39. Способ по любому из пп. 28-38, отличающийся тем, что указанная первая единица трансляции содержит первую область инициации трансляции (TIR), которая функциональным образом объединена с кодирующей областью указанного вариабельного домена тяжелой цепи, и указанная вторая единица трансляции содержит вторую область инициации трансляции (TIR), которая функциональным образом объединена с кодирующей областью указанного вариабельного домена легкой цепи, причем относительная интенсивность трансляции первой и второй TIR составляет от приблизительно 1,0 до приблизительно 3,0.
40. Способ по любому из пп. 28-39, отличающийся тем, что указанный по меньшей мере один белок-шаперон или указанный первый белок-шаперон содержит пептидил-пролил-изомеразу.
41. Способ по п. 40, отличающийся тем, что указанная пептидил-пролил-изомераза представляет собой белок FkpA.
42. Способ по п. 41, отличающийся тем, что FkpA представляет собой FkpA E. coli.
43. Способ по любому из пп. 40-42, отличающийся тем, что указанный по меньшей мере один белок-шаперон дополнительно содержит или один или оба из указанного второго белка-шаперона и указанного третьего белка-шаперона содержат протеин-дисульфид-оксидоредуктазу.
44. Способ по п. 43, отличающийся тем, что указанная протеин-дисульфид-оксидоредуктаза представляет собой один или оба из белка DsbA и белка DsbC.
45. Способ по любому из пп. 28-44, отличающийся тем, что указанная по меньшей мере одна протеин-дисульфид-оксидоредуктаза представляет собой один или оба из DsbA E. coli и DsbC E. coli.
46. Способ по любому из пп. 28-45, отличающийся тем, что указанная прокариотическая клетка-хозяин представляет собой грамотрицательную бактерию.

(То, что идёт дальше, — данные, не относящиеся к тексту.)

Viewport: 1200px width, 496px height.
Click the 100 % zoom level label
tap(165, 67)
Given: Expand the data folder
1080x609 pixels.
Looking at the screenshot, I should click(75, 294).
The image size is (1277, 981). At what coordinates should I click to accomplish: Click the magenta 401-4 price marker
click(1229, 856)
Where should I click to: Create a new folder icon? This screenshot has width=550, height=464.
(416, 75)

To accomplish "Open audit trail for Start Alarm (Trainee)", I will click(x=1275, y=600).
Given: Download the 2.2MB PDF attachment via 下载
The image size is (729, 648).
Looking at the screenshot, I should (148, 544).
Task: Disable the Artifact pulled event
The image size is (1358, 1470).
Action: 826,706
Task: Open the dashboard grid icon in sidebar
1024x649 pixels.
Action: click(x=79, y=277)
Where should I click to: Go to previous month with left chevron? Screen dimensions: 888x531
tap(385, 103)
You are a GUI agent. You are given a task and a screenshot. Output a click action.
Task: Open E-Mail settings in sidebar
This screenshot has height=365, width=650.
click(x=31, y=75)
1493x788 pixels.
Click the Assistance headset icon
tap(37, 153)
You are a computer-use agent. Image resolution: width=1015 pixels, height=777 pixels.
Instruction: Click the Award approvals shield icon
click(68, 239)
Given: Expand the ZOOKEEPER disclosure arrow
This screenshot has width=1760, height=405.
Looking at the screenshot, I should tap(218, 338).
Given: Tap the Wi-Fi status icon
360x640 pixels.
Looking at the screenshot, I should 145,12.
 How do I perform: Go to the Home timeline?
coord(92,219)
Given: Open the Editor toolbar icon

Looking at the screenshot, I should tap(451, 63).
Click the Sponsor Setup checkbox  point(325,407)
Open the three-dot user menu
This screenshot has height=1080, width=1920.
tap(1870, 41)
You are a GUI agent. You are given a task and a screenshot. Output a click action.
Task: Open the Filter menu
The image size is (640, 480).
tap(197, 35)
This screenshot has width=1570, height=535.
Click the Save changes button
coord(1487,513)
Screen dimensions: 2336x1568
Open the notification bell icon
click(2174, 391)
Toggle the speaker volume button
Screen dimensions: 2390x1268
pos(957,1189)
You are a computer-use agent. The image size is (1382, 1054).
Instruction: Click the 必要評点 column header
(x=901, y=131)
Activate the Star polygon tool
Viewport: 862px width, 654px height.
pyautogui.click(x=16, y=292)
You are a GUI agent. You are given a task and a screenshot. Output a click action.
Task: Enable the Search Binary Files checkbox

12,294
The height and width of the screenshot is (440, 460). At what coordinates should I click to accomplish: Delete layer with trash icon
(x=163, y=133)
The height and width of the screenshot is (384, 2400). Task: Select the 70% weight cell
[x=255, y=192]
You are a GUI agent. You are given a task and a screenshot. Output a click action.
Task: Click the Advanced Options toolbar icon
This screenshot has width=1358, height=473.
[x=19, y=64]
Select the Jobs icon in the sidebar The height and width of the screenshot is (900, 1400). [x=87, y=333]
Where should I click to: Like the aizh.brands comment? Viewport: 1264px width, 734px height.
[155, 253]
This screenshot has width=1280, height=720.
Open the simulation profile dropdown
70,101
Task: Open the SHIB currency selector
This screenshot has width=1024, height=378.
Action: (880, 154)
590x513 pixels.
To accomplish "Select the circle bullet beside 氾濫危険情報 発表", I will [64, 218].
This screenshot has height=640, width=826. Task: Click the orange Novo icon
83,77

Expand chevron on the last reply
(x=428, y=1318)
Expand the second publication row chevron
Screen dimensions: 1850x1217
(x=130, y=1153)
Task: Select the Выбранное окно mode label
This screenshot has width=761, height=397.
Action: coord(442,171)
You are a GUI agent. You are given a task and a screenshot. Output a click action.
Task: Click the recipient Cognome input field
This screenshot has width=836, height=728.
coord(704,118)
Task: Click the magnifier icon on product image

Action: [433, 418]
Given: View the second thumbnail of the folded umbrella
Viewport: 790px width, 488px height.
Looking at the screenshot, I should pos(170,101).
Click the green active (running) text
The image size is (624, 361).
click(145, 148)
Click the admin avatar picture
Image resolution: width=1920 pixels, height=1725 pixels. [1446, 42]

47. Способ по п. 46, отличающийся тем, что указанная грамотрицательная бактерия представляет собой E. coli.
48. Способ по п. 47, отличающийся тем, что указанная E. coli принадлежит к штамму, дефектному по активности эндогенных протеазы.
49. Способ по любому из пп. 28-48, отличающийся тем, что указанная температура при фазе роста находится в диапазоне от приблизительно 30°C до приблизительно 34 °C в течение указанной фазы роста, и указанная температура при фазе образования продукта находится в диапазоне от приблизительно 25 °С до приблизительно 29 °C в течение указанной фазы образования продукта.
50. Способ по любому из пп. 28-49, отличающийся тем, что указанная скорость перемешивания при фазе роста достаточна для достижения указанной клеткой-хозяином в течение указанной фазы роста скорости поглощения кислорода, которая на 0,5-2,5 ммоль/л/мин превышает пиковую скорость поглощения кислорода указанной клеткой-хозяином в течение фазы образования продукта.
51. Способ по любому из пп. 28-49, отличающийся тем, что пиковая скорость поглощения кислорода указанной клеткой-хозяином в течение указанной фазы роста находится в диапазоне от 3,5 до 4,5 ммоль/л/мин, и скорость поглощения кислорода указанной клеткой-хозяином в течение указанной фазы образования продукта находится в диапазоне от 1,0 до 3,0 ммоль/л/мин.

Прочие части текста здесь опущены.